Fastball

Notes: 'Fastball' documentary a home run for fans

The film begins with Justin Verlander talking about the first time he threw 100 mph, and musing about how his fastball might have compared to Bob Feller’s. For the next 85 minutes, the subject is fastballs and only fastballs.

Hard-core fans will be spellbound. Even casual fans will be enthralled. The filmmakers, in their own words, explore "how the magic of baseball can boil down to the 396 milliseconds it takes a 100 mph fastball to reach home plate." Kevin Costner is the narrator. But current stars, 20 Hall of Famers, writers and even scientists tell the story.

The documentary — not surprisingly called, "Fastball" — premieres Monday night at the Tribeca Film Festival in New York. I’ll admit to a certain bias — I went to the University of Pennsylvania with the writer and director, Jonathan Hock. But Jon already has won nine Emmys without my endorsement. And you can trust my recommendation on this one, as opposed to say, my preseason picks.

Honestly, I can’t pick out out my favorite part of the film.
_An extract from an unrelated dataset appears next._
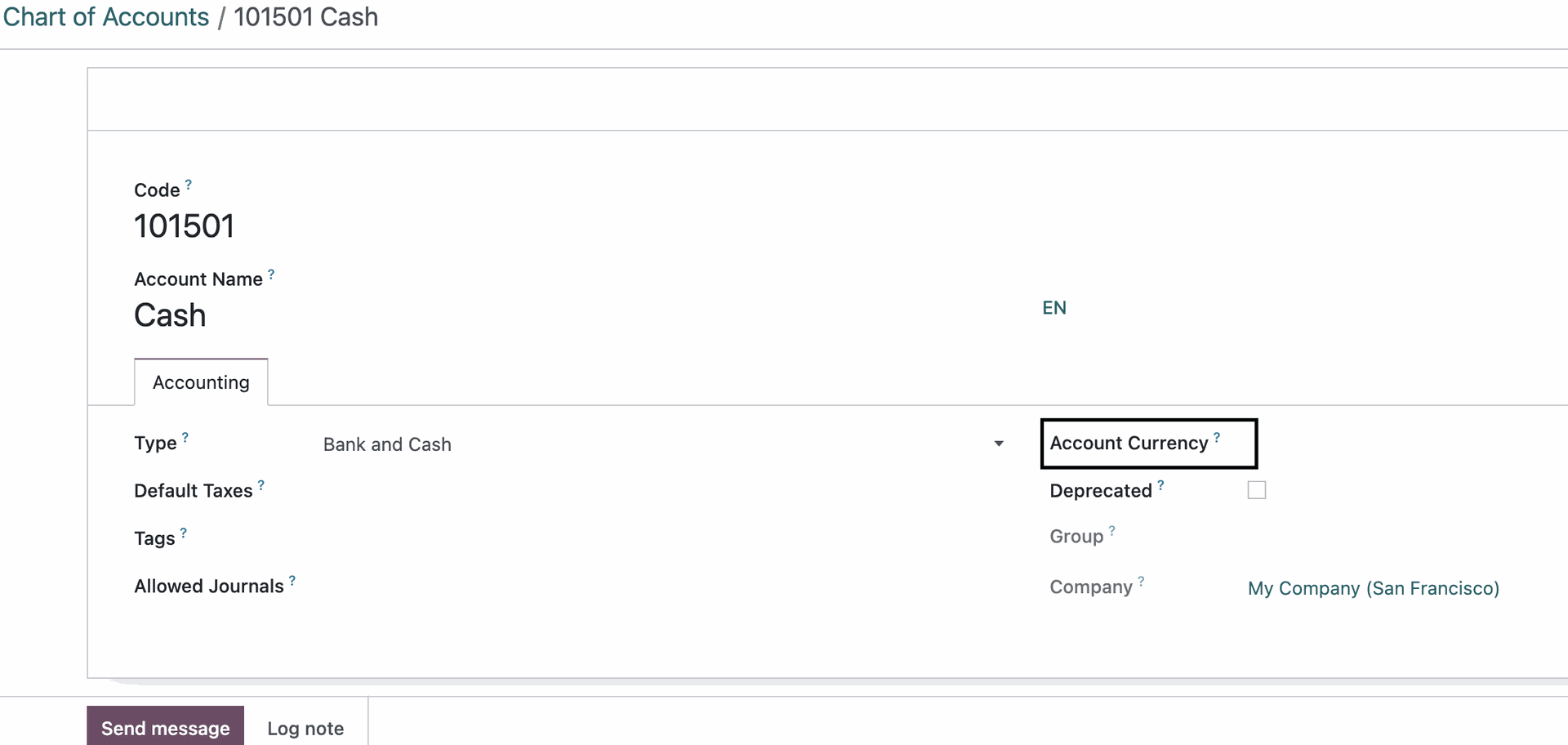
Task: Toggle the Deprecated checkbox
Action: 1257,490

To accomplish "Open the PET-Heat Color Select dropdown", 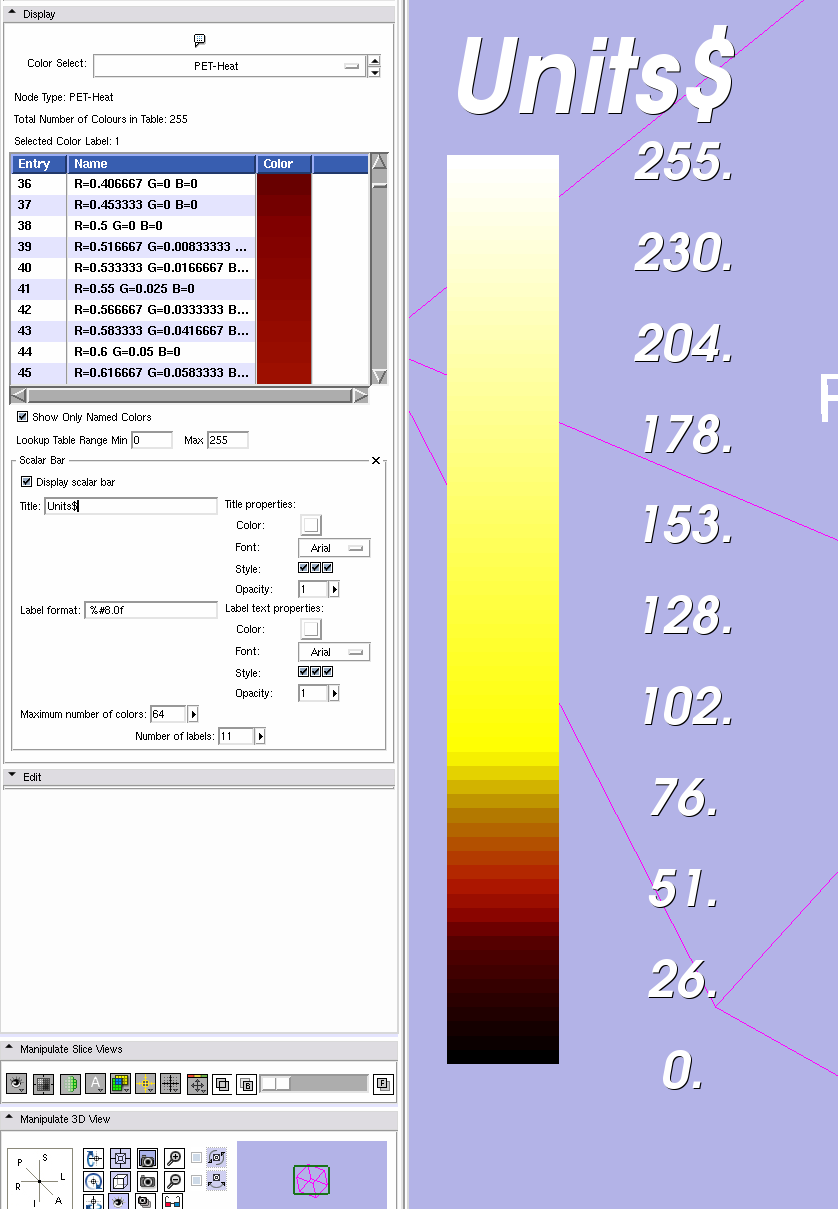I will coord(229,66).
It’s cool to hear Aroldis Chapman, Craig Kimbrel and David Price talk about their art. It’s also cool to hear a panel of five Hall of Famers — George Brett, Al Kaline, Joe Morgan, Johnny Bench and the late Tony Gwynn — banter about the toughest pitchers they faced.

Rich Gossage, Bob Gibson and Nolan Ryan reflect in great detail about their careers. Derek Jeter and Hank Aaron show more personality than we’re perhaps accustomed to seeing. The rarely interviewed Eddie Murray shares his thoughts, as do fellow Hall of Famers Mike Schmidt, Wade Boggs and the late Ernie Banks.

I loved not only the rare footage from Sandy Koufax’s perfect game, but also the section about Steve Dalkowski, the Orioles’ hard-throwing minor-league legend; the first manager I covered, the late Cal Ripken Sr., told great stories about Dalkowski, as did many others with the Orioles at the start of my baseball-writing career.

The most compelling aspect of the film, though, might be its science. Aaron, Gibson and Verlander talk anecdotally about whether a fastball can rise, and scientists try to explain the phenomenon. Even more intriguing, scientists make corrections on the past measurements of certain greats, and try to determine who threw the fastest pitch of all time.

The film, produced by Thomas Tull, a board member of the Hall of Fame, will be screened four times this week at the Tribeca Film Festival. After that, it will hit the festival circuit, and a national release is expected around the time of the World Series.